さて次の話題は元服義経元服は『平治物語』によれば近江国鏡宿で、『義経記』によれば尾張国熱田。というわけで今回は『義経記』説を採ったということなんでしょうか。ただ『義経記』だと父源義朝の正室*4の実家である熱田大宮司を烏帽子親にしていたりするんですが。

吉次「この先の内海庄は御父上最期の地で御座います。」
遮那王「マジ? じゃあ僕ここで元服するYO!」

といった感じのやり取り(一部脚色アリ)があったので、てっきり内海庄での元服なのかと仰天*5したが、よくよく思い返せば、吉次は「内海に来てる」とは言っていないし、その後もそのような説明はない。とはいえ、あんまり親切な描写ではないなー。
で、元服して自ら「義経」と名乗るのだが、「経」の字は鞍馬寺での読経三昧の日々から採ったとする新説。しかし全然説得力ないよー。(笑)
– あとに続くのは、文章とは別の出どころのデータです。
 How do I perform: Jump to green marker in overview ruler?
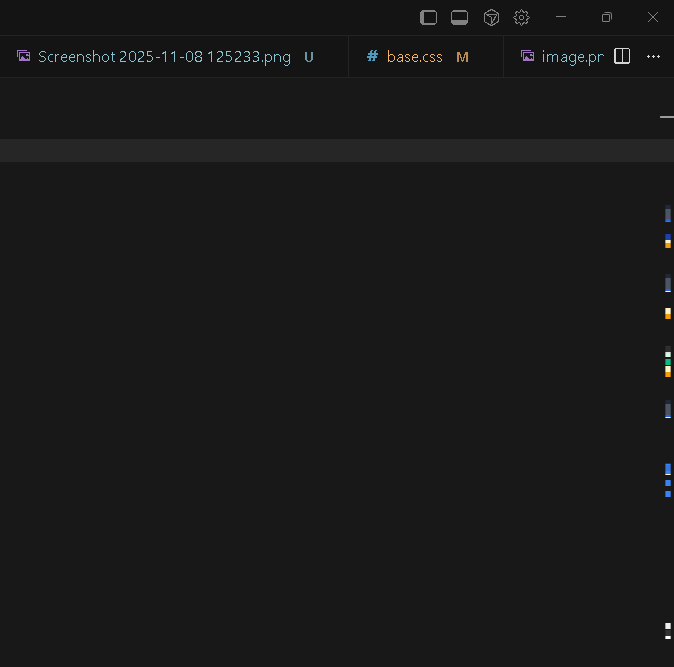(x=668, y=362)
今回初登場の伊勢義盛駿河次郎。伊勢義盛は実在の人物で、出自はハッキリとしないが『平家物語』『源平盛衰記』では伊勢鈴鹿関で山賊をしていたと語られている。熊坂長範の手下設定となっていたのは、その山賊繋がりゆえであろうか。伊勢義盛と熊坂長範の接点はたぶん無いと思う。
一方の駿河次郎は、『義経記』に雑色*6として登場する。これを振り出しに江戸時代には芝居にも登場、挙げ句義経四天王に入れられたりもしてる、まるで出世魚のようなキャラクターだ。
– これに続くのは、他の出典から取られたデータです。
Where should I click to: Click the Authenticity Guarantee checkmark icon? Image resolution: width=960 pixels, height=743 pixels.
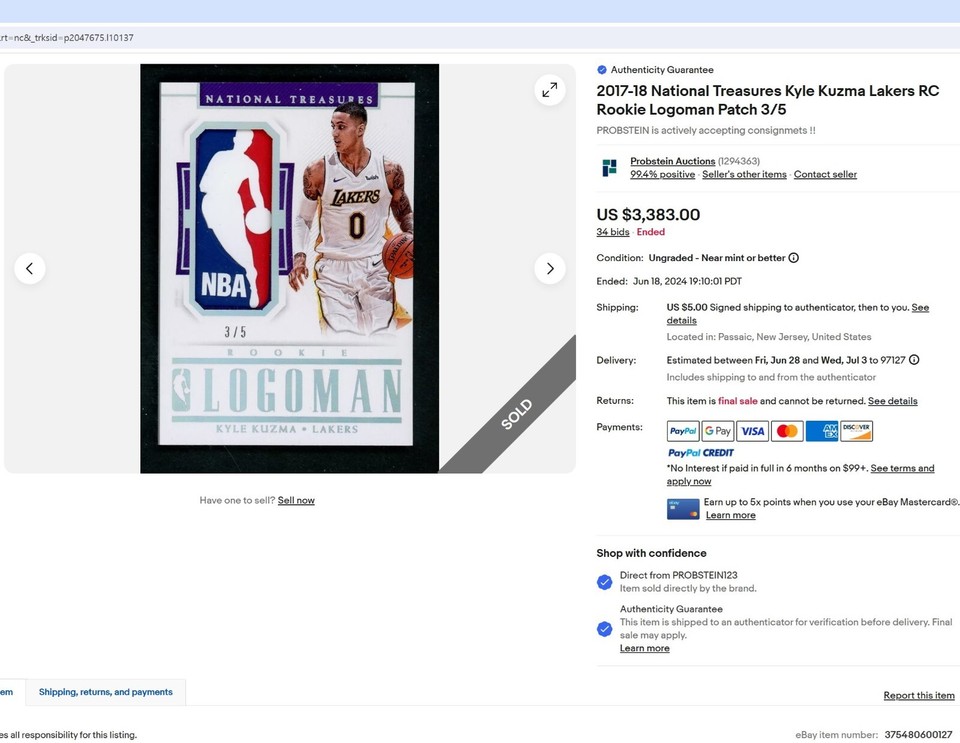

そしてあっという間に陸奥に到着しましたが、いったいどのくらい年月が経ったのだろう?

*1:義経 第1回「運命の子」 - 日本史日誌

*2:当時墓があったかどうかは知りませんが、青墓の源朝長墓には昨秋訪れました。→近江美濃編/3日目/大垣市 - 日本史日誌

*3:炎立つ』の義経野村宏伸)はこれに当てはまるかと。

*4:源頼朝の母で、既に故人。

*5:源義朝最期の地には、当然仇敵長田父子が健在。そんなところで元服は危険すぎる。ついでながら内海は知多半島の先なので陸路だとルートから外れる。

*6:身分が低いが、その異能を活かし主君の手足となって働く。